When we put children in a classroom full of children the same age what happens is we reduce learning opportunities. Why do we do it? A lot of this is due to institutional structures. In Early Childhood you have to have particular ratios of adults to children which is all decided by the age of the child. They are conventions we’ve inherited from an existing system and perpetuated by teacher training. These kind of regulations also cover the children’s environment and even the food they eat. Our government is changing what you are allowed to provide as food to young children to now be basically mush before you are three. If you are sharing kai (food) across your mixed age session (how to create a community) you can only provide baby food. Your play equipment can only be challenging to the youngest member. We are heading to churning out people who can’t assess risks, have problems with eating, and are only socialised to their peers.
Then we also have to talk about scaffolding as something that adults provide for children as a deliberate process, and if we are not having to scaffold we are having to provide extension. That people is what other older and younger children do to other children. It’s also what happens at home where there are less people and individual adult attention, all that lovely incidental modeling. I do not want my child to be taught social skills by her peers. I want her to observe older more experienced children, and adults modeling this. I want little kids there so she can see how far she’s come, identify what she has learnt, to tone down that “don’t you know that yet” and for her to get to show empathy (even bullies nurture babies). It’s called tuakana tiena and is as natural as eating together is to bringing people together.
At schools we do buddy reading as a timetabled activity! Reading is a social activity, especially when you are little. It is us that are making literacy an unnatural process to be taught rather than absorbed.
At our holiday programme we have 30 children to 3 adults (dictating to us that the children have to be over 5). These children sometimes come with friends and sometimes don’t. Some children are attracted to younger kids to look after them (perhaps looking back), some like to be with the big kids (looking forward?) and this can change from day to day, moment to moment, child to child. We provide stuff (old bits and bobs – “loose parts”), a few tools, paint, a field, some bush but nothing else. The kids make opportunities to learn from each other, to work together, to achieve what they can’t by themselves. I have seen children in the throes of being domineering suddenly change into nurturing when the littlest five year old needs help.
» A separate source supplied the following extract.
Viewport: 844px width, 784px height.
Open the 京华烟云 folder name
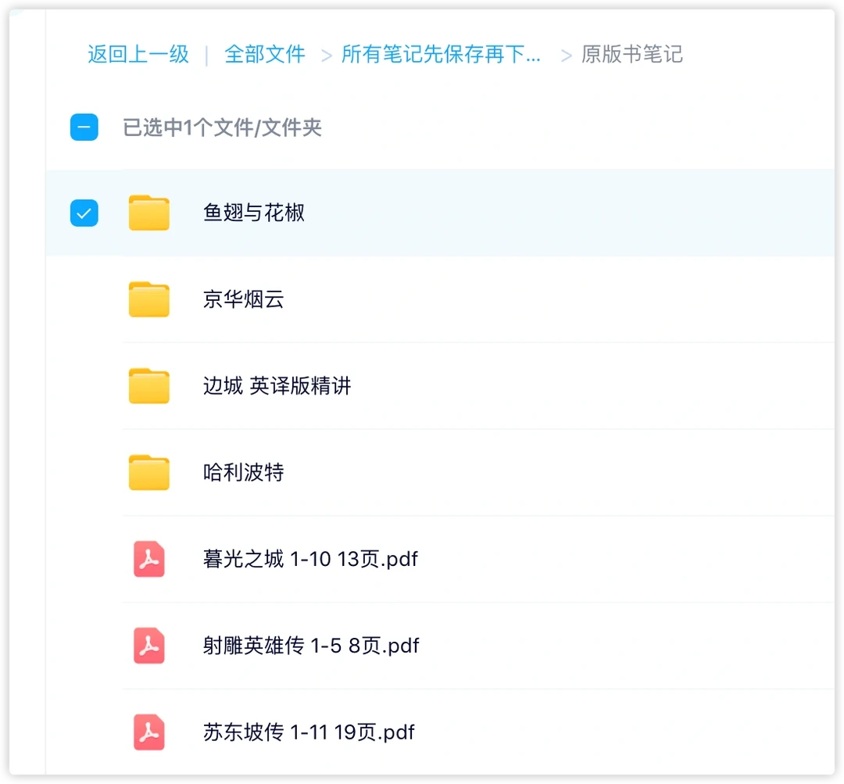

The kids in these photos haven’t all met before, they range in age from 10 to 5, have such mixed abilities and and are blessed with autism, ADHD to global developmental delay and they are working together. Unassisted, no encouragement just working. In a year, over 40 sessions, I have had to intervene 2 times and have had a quiet word about 5 times. My quiet word is usually to ask “What do you want to happen?” Or to give a commentary on what I can see, to say “is this what you meant to happen”, to ask “what could you/we do?” They usually have ideas. We do have kids who need help to play with others, who come to the adults to sort things, perhaps they have had a lot of adult input to do it for them so never learned to. Some are trained? or natural? victims. Sometimes we have a mix that works one day but having a friend come the next day changes that mix to the detriment of one child but usually they would put most adults to shame with their lack of being judgmental, ability to accept others as they are and to work around personalities to co-operate.
Interestingly we do not expect adults to learn only with their peers, work with only people born in the same year, those with the same experience, the same abilities, reading or writing level. We all have to learn to work with others. Outward bound (which I did at 20) relys on this and its instructions to a watch (14 people) are given only once under the theory that each person will remember some and that together we’ll have all the information
Children seem to me to be better as this. Why are we not learning from them.